Predictive value of the systemic immune-inflammation index for cancer-specific survival of osteosarcoma in children

Abstract

Background:

Osteosarcoma (OS) is the primary malignant bone tumor that most commonly affects children and adolescents. Recent years effective chemotherapy have improved the 5-year survival in osteosarcoma patients to up to 60%-70%. Still, there is a lack of novel therapeutic strategies to enhance further survival. Our study aimed to evaluate the clinical significance of pretreatment inflammatory-based parameters, including PLT, NLR, and SII, as prognostic indicators of survival in pediatric osteosarcoma patients.

Methods:

A total of 86 pediatric osteosarcoma patients between 2012 and 2021 in the Department of Orthopedics or tumor Surgery of Children's Hospital affiliated to Chongqing Medical University were retrospectively analyzed. The clinicopathological variables and systematic inflammatory biomarkers, including NLR, PLR and SII, was performed by the A Receiver operating characteristic (ROC) curve and Cox proportional risk regression model. According to the results of multivariate analysis, a prognostic nomogram was generated, and the concordance index (C-index) was calculated to predict the performance of the established nomogram. The survival curve was plotted by the Kaplan-Meier method.

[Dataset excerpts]
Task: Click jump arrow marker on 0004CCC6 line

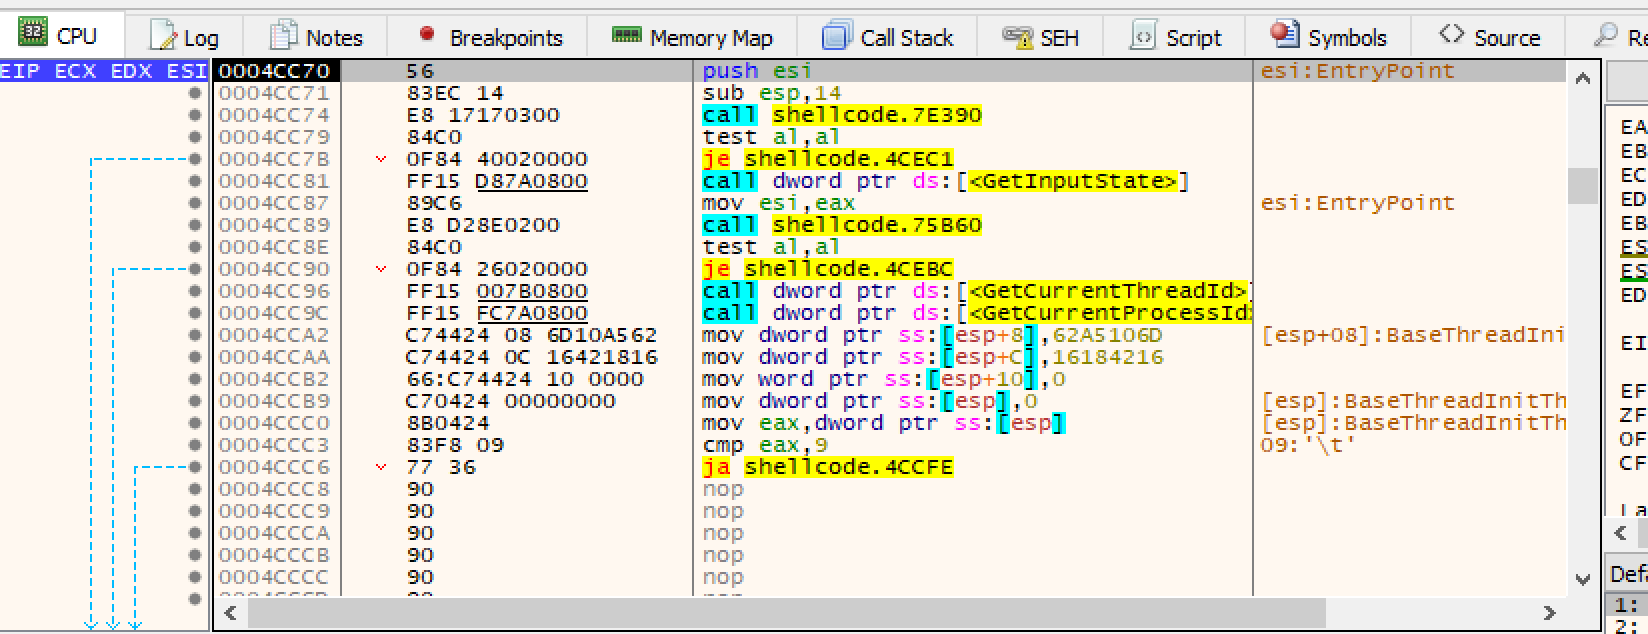Action: (380, 467)
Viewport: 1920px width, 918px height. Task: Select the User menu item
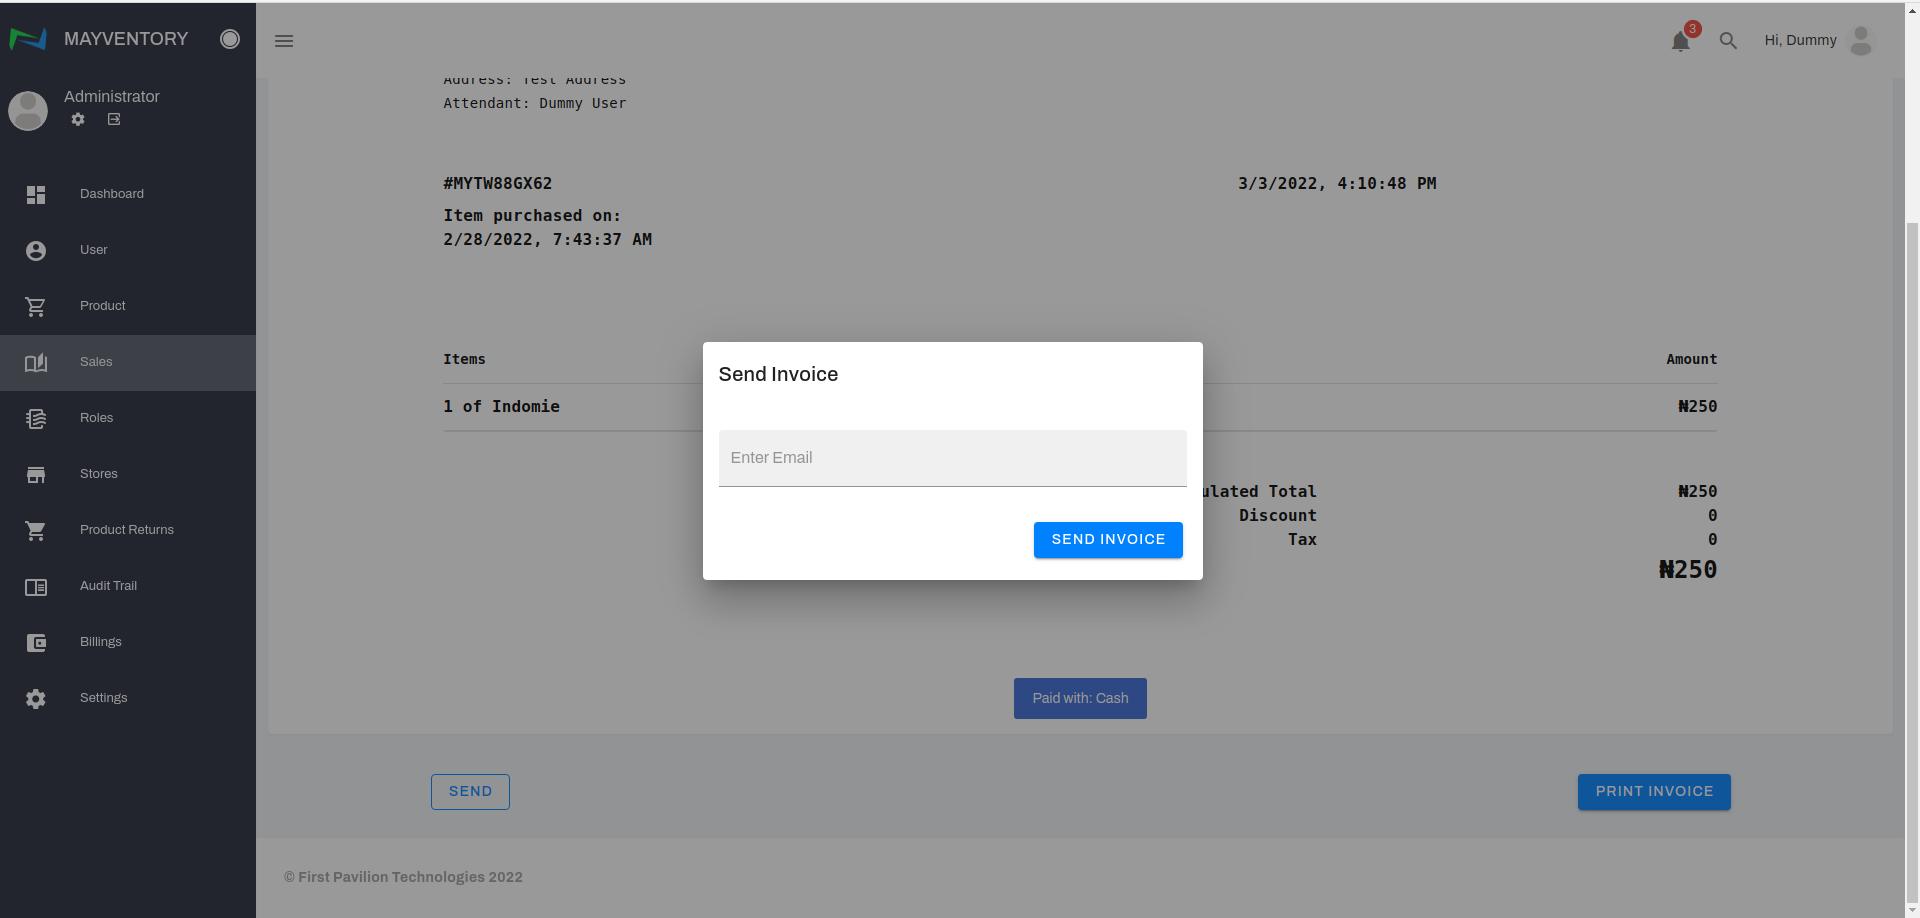tap(94, 250)
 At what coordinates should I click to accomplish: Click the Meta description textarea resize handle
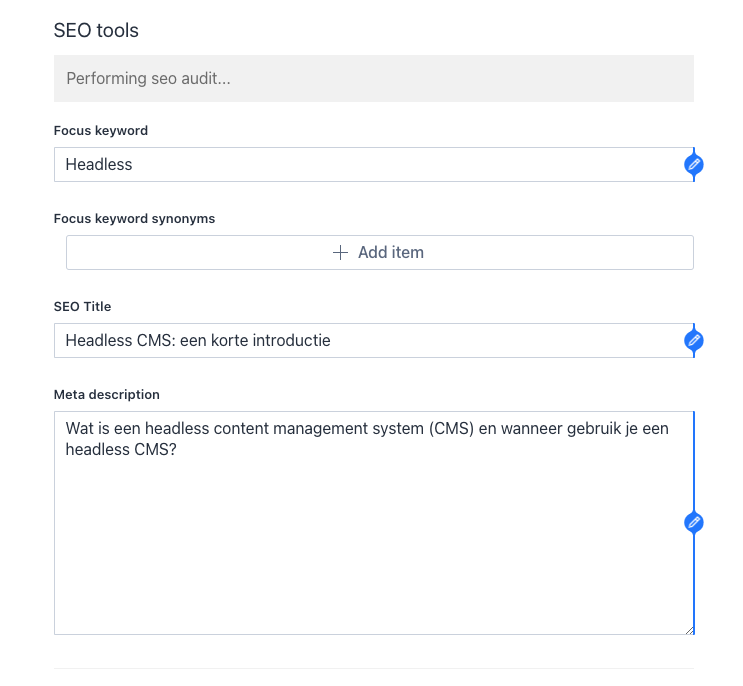[x=689, y=631]
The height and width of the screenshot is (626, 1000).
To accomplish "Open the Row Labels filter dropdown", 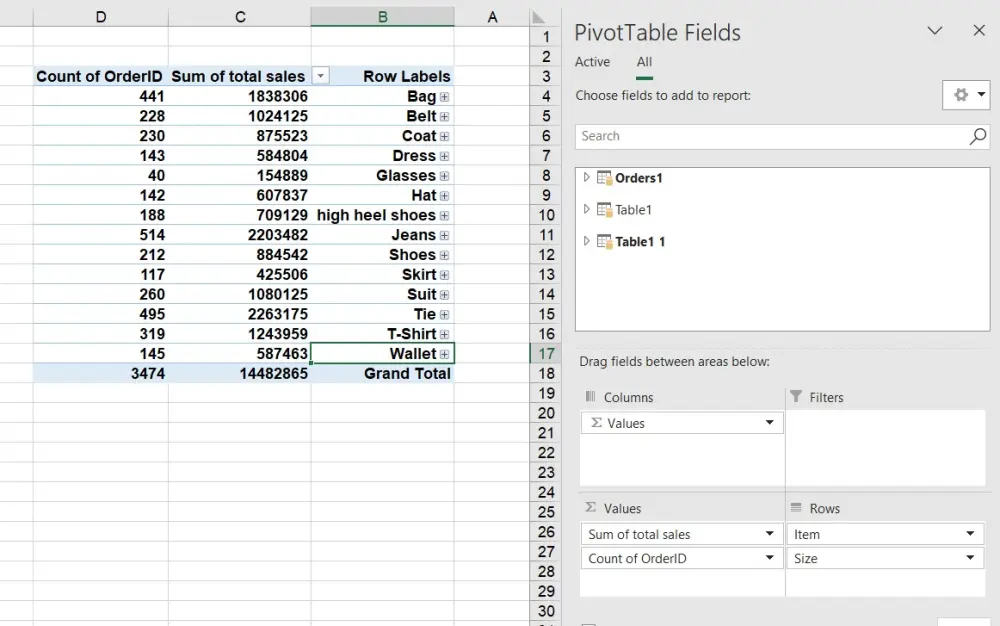I will pyautogui.click(x=322, y=76).
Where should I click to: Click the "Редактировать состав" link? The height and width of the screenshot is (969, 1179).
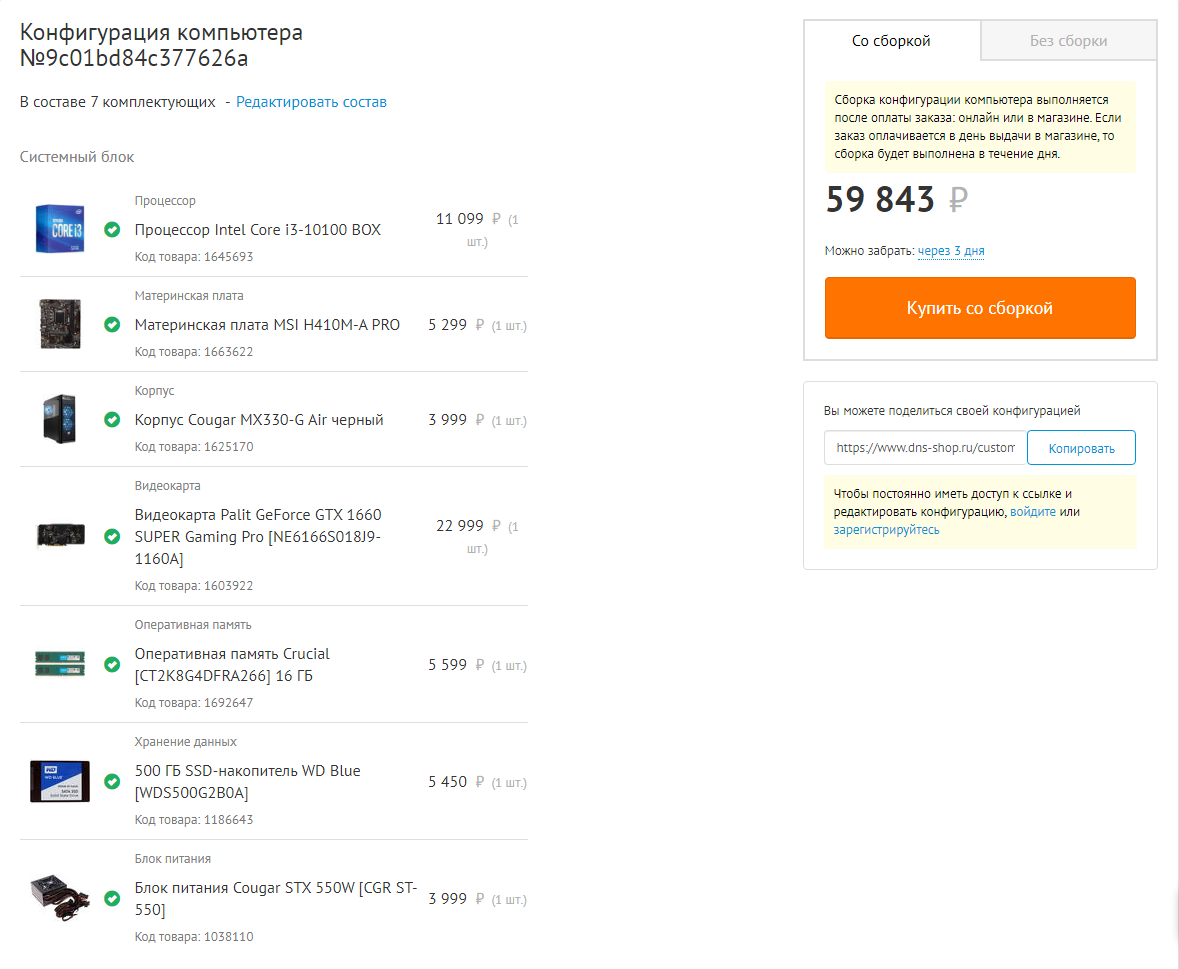tap(311, 102)
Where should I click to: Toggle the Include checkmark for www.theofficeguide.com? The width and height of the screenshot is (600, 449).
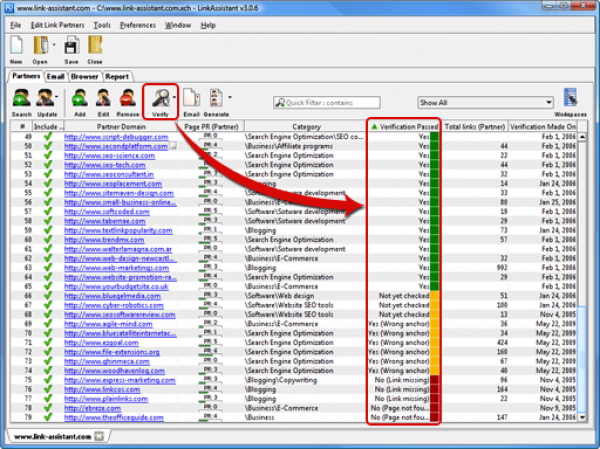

Task 1: How many pediatric osteosarcoma patients were retrospectively analyzed in the study described in the osteosarcoma abstract?
Task 2: Please print the osteosarcoma abstract from "A total of 86" up to and including "the Kaplan-Meier method.".

Solution 1: 86

Solution 2:
A total of 86 pediatric osteosarcoma patients between 2012 and 2021 in the Department of Orthopedics or tumor Surgery of Children's Hospital affiliated to Chongqing Medical University were retrospectively analyzed. The clinicopathological variables and systematic inflammatory biomarkers, including NLR, PLR and SII, was performed by the A Receiver operating characteristic (ROC) curve and Cox proportional risk regression model. According to the results of multivariate analysis, a prognostic nomogram was generated, and the concordance index (C-index) was calculated to predict the performance of the established nomogram. The survival curve was plotted by the Kaplan-Meier method.